Shedding light on the STAT3 small molecule inhibitor field

Abstract

STAT3 is one of the seven family members of the STAT transcription factor family. STAT3 has become a very attractive target for cancer therapy and other diseases. It has a prominent role in cancer development as well as progression. However, there are still no STAT3 inhibitors applied in the clinic. One of the underlying reasons might be the complicated regulation of STAT3 function. Not only do many signaling pathways converge on STAT3, it is also a redox sensitive transcription factor. Therefore, STAT3 activity is determined by a plethora of different intracellular and extracellular signals. STAT3 also affects many different cellular functions and has a role in each hallmark of cancer, either through its role as a transcription factor or through one of its diverse non-transcriptional functions. This thesis focuses on the STAT3 small molecule inhibitor field, by trying to further explore the mechanism of action of novel and widely used STAT3 inhibitors. In addition, we developed a new method to discover specific STAT3 inhibitors. Interestingly, we found that STAT3 was not targeted directly, but rather STAT3 is inactivated due to oxidation of cysteine residues on the protein.

In Paper I, we developed a cell-based high-throughput screening system to evaluate STAT3 transcriptional activity. This was used to screen 28.000 compounds, where after several additional screening steps four lead compounds were selected for further evaluation. All four compounds inhibited STAT3 transcriptional activity. Their mechanisms of action however appeared to be diverse. One compound, KI16, was found to preferentially inhibit STAT3 function compared to STAT1, and inhibited STAT3-driven phenotypes. In Paper II, we used differential scanning fluorimetry (DSF) to highlight some of the shortcomings of other in vitro STAT3 inhibitor methods. Two STAT3 protein truncations were used to evaluate SH2 domain binders of STAT3 as well as binding specificity of wellknown STAT3 small molecule inhibitors. Phosphopeptides were able to specifically bind to the STAT3 SH2 domain and increase protein thermal stability. While two small molecule inhibitors did not affect thermal stability of either truncation, two other small molecules, Stattic and BP1-102 decreased stability of both truncations. Which was an indication that both small molecules are not specific SH2 domain binders, but rather target STAT3 in multiple sites leading to its destabilization.

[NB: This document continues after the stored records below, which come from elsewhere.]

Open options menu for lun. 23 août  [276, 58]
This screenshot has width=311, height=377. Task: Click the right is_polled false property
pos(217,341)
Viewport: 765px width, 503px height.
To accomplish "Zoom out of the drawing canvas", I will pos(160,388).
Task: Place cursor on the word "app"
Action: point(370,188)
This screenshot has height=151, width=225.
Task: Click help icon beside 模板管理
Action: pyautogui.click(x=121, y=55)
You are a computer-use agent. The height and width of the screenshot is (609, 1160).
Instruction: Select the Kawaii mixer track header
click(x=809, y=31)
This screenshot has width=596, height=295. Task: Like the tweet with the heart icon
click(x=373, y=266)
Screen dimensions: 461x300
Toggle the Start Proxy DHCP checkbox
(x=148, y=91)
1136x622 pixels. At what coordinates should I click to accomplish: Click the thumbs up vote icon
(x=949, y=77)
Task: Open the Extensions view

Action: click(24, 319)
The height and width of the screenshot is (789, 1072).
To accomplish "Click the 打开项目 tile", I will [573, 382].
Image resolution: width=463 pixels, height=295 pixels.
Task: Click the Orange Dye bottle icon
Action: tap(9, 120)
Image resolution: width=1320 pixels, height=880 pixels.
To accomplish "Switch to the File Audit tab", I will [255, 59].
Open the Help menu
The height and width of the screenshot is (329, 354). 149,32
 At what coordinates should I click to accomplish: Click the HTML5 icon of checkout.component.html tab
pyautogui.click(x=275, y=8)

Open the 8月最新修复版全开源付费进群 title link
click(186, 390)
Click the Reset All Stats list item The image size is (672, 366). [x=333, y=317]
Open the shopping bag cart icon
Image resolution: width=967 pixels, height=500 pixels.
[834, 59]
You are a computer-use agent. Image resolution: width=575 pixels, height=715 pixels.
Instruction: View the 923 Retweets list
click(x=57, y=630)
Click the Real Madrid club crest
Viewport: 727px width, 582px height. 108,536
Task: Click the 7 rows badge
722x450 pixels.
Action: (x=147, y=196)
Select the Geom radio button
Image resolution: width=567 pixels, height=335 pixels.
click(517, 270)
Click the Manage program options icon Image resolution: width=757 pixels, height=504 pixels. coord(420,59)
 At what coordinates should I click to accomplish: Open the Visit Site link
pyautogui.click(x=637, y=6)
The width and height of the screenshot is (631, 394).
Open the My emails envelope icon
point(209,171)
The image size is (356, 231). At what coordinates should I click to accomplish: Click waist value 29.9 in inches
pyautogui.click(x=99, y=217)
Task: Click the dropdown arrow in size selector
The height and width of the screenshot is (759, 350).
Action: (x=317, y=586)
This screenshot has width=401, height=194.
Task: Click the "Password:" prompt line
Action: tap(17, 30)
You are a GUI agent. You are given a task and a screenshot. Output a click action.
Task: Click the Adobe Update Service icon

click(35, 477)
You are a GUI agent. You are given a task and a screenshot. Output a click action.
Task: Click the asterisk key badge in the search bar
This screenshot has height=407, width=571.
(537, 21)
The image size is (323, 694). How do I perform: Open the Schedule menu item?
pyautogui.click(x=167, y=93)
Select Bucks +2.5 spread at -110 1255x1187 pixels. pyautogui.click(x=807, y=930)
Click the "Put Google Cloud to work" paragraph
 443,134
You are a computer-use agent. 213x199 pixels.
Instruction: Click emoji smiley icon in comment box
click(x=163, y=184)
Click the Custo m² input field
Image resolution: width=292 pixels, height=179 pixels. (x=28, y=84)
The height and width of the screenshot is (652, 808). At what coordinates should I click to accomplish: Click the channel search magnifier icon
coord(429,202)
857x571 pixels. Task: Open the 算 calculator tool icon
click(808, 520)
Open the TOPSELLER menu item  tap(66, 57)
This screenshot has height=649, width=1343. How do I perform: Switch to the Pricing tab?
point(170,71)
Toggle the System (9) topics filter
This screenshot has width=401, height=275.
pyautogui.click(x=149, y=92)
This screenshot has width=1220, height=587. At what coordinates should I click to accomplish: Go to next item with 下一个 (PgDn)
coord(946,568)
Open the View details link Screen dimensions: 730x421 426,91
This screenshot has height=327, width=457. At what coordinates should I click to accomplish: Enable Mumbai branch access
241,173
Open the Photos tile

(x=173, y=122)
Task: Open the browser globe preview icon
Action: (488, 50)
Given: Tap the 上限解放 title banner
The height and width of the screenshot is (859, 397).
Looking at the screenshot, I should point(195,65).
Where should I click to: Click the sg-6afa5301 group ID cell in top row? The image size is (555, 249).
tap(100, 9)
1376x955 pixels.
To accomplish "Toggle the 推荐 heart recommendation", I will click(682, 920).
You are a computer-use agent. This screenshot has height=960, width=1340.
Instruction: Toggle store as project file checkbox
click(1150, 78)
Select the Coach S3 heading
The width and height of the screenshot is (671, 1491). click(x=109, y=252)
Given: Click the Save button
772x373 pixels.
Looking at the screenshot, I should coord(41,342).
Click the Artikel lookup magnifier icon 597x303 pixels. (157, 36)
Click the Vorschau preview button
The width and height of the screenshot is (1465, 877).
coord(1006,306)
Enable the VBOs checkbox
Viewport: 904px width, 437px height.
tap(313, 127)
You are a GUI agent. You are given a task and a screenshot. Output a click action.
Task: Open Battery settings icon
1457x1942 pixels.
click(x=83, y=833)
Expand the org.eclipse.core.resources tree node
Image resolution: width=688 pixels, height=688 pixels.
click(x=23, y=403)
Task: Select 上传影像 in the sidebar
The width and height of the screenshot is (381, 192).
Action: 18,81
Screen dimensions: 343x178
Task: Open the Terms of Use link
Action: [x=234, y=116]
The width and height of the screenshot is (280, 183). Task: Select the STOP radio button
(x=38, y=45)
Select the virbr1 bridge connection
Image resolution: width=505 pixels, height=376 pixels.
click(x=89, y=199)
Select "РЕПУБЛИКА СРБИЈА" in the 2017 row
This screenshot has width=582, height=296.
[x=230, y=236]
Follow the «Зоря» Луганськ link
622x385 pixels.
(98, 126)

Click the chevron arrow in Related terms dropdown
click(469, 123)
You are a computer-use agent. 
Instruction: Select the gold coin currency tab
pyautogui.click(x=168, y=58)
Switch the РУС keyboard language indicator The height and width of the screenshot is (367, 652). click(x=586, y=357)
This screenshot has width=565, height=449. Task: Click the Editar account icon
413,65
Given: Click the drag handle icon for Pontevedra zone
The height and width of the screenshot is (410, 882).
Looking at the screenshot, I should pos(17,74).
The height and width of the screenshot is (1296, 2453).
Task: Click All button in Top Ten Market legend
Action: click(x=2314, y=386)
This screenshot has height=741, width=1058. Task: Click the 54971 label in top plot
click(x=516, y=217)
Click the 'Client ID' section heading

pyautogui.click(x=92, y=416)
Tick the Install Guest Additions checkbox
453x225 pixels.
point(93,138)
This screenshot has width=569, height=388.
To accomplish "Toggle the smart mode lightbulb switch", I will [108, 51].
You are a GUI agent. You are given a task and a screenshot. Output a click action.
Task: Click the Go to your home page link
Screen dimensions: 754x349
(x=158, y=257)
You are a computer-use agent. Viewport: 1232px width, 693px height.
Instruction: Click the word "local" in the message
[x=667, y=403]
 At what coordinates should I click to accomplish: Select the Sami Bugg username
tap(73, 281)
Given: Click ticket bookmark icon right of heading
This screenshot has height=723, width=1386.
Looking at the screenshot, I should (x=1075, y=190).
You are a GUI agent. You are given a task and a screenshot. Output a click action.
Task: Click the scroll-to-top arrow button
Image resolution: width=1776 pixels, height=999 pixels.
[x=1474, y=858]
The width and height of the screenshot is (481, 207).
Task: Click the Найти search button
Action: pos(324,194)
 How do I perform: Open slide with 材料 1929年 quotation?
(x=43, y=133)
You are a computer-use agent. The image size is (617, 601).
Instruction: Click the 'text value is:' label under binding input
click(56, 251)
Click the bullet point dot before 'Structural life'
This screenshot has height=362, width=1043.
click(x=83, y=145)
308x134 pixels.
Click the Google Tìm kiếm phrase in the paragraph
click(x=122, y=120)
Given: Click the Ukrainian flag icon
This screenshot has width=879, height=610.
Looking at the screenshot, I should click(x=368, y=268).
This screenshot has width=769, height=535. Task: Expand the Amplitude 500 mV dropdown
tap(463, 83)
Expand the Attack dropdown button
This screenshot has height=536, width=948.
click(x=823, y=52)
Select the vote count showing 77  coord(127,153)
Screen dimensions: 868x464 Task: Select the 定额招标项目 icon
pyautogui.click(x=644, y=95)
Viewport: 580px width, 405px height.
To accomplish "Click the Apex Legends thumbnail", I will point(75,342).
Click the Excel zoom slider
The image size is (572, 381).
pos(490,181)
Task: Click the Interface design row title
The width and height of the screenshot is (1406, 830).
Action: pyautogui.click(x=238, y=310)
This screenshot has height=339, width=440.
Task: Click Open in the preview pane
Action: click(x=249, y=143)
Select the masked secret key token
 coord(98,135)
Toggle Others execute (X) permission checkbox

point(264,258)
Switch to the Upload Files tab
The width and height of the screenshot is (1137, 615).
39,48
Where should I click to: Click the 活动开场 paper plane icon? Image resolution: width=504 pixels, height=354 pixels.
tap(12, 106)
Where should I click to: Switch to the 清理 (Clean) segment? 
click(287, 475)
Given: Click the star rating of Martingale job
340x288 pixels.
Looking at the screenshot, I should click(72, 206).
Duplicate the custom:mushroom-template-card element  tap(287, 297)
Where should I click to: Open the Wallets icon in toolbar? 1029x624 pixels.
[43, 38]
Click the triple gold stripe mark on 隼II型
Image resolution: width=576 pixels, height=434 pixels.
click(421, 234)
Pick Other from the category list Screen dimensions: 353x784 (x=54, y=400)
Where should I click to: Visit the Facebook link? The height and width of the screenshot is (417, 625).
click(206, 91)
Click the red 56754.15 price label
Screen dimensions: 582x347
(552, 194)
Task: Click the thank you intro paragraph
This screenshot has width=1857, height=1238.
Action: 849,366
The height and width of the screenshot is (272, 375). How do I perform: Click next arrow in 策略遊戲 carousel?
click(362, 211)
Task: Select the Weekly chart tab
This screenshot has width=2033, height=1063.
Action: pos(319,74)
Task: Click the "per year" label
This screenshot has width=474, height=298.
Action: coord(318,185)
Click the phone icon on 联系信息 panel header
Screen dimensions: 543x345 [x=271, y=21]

In Paper III, we performed structure-activity relationship (SAR) on a selected series of compounds that were identified in the high-throughput screening in Paper I. Sub 1 μM compounds were generated that potently inhibited STAT3 transcriptional activity. These compounds were found to have electrophilic properties, which were essential for STAT3 inhibition. With the use of a fluorescently-tagged compound we were able to pinpoint the cellular protein target, thioredoxin reductase 1 (TrxR1). The top compounds as well as Stattic were potent inhibitors of TrxR1 function, and were found to induce oxidative stress. Vice versa, TrxR1 inhibitors were also able to inhibit STAT3 transcriptional activity. Oxidative stress induction leads to the oxidation of Prx2, which can relay its oxidative equivalents to STAT3 that forms oxidized dimers and is transcriptionally inactivated. TrxR1 is the main reductase that reduces Prx2 and STAT3 through consumption of NADPH. However due to the compounds inhibiting its function, the proteins remain oxidized, and eventually leads to cell death.